### DATA TO PROCESS
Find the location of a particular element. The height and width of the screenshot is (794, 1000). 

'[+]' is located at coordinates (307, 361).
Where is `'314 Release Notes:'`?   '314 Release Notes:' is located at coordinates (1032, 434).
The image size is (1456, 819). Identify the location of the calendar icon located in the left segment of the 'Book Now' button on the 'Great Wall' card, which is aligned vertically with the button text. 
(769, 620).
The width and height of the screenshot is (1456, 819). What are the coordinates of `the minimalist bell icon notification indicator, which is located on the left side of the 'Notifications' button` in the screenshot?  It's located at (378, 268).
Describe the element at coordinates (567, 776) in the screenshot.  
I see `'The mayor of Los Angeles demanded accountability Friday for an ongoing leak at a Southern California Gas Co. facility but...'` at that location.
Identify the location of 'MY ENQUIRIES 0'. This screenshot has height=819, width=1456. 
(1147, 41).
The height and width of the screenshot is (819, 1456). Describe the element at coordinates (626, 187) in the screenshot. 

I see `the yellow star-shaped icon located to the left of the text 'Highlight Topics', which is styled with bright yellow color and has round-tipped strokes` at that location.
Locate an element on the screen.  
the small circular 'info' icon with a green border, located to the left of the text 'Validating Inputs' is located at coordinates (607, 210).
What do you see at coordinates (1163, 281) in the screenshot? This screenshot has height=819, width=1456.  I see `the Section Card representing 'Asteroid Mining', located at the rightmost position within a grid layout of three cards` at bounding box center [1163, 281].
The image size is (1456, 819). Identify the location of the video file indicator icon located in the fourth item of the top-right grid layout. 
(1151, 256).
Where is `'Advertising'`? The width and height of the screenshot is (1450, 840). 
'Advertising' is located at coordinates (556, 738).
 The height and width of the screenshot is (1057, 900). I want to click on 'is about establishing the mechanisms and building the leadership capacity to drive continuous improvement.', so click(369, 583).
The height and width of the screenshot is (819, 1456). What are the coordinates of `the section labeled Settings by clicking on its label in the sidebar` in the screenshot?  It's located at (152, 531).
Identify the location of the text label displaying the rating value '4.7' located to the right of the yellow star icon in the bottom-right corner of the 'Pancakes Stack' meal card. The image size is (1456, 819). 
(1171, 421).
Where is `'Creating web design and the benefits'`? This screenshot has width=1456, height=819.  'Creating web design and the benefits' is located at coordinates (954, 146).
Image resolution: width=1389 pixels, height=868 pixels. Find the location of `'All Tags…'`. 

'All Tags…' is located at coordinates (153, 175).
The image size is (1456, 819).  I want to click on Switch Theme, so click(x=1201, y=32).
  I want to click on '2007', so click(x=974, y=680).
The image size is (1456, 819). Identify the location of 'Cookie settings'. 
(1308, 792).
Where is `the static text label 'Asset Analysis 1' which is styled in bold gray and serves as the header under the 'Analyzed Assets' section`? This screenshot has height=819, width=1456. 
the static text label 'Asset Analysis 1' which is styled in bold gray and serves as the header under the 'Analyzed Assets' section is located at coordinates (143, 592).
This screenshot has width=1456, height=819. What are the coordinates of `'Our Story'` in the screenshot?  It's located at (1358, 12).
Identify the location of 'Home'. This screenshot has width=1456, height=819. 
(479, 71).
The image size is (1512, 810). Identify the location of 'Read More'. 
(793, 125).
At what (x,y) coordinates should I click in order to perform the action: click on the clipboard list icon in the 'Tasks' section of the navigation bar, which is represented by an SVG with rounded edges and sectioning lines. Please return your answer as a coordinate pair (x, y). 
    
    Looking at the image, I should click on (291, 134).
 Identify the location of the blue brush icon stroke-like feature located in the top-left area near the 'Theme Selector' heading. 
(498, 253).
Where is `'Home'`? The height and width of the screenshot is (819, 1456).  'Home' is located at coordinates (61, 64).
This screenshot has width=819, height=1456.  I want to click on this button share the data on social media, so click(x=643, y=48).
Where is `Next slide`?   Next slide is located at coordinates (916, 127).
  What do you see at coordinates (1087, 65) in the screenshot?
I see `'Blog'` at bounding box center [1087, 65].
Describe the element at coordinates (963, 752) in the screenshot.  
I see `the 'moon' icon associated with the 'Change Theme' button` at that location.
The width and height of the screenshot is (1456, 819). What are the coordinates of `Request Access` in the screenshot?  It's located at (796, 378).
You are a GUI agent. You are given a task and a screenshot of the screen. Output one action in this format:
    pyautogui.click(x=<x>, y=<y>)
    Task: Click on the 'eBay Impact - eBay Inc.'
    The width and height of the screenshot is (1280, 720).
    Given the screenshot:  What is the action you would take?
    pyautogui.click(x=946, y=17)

### REQUEST
Extract the lines of the records verbatim, starting at the line that contains "the button text." and ending at the line that contains "(1147, 41).", with both of those lines included.

### FINAL RESULT
The image size is (1456, 819). Identify the location of the calendar icon located in the left segment of the 'Book Now' button on the 'Great Wall' card, which is aligned vertically with the button text. 
(769, 620).
The width and height of the screenshot is (1456, 819). What are the coordinates of `the minimalist bell icon notification indicator, which is located on the left side of the 'Notifications' button` in the screenshot?  It's located at (378, 268).
Describe the element at coordinates (567, 776) in the screenshot.  
I see `'The mayor of Los Angeles demanded accountability Friday for an ongoing leak at a Southern California Gas Co. facility but...'` at that location.
Identify the location of 'MY ENQUIRIES 0'. This screenshot has height=819, width=1456. 
(1147, 41).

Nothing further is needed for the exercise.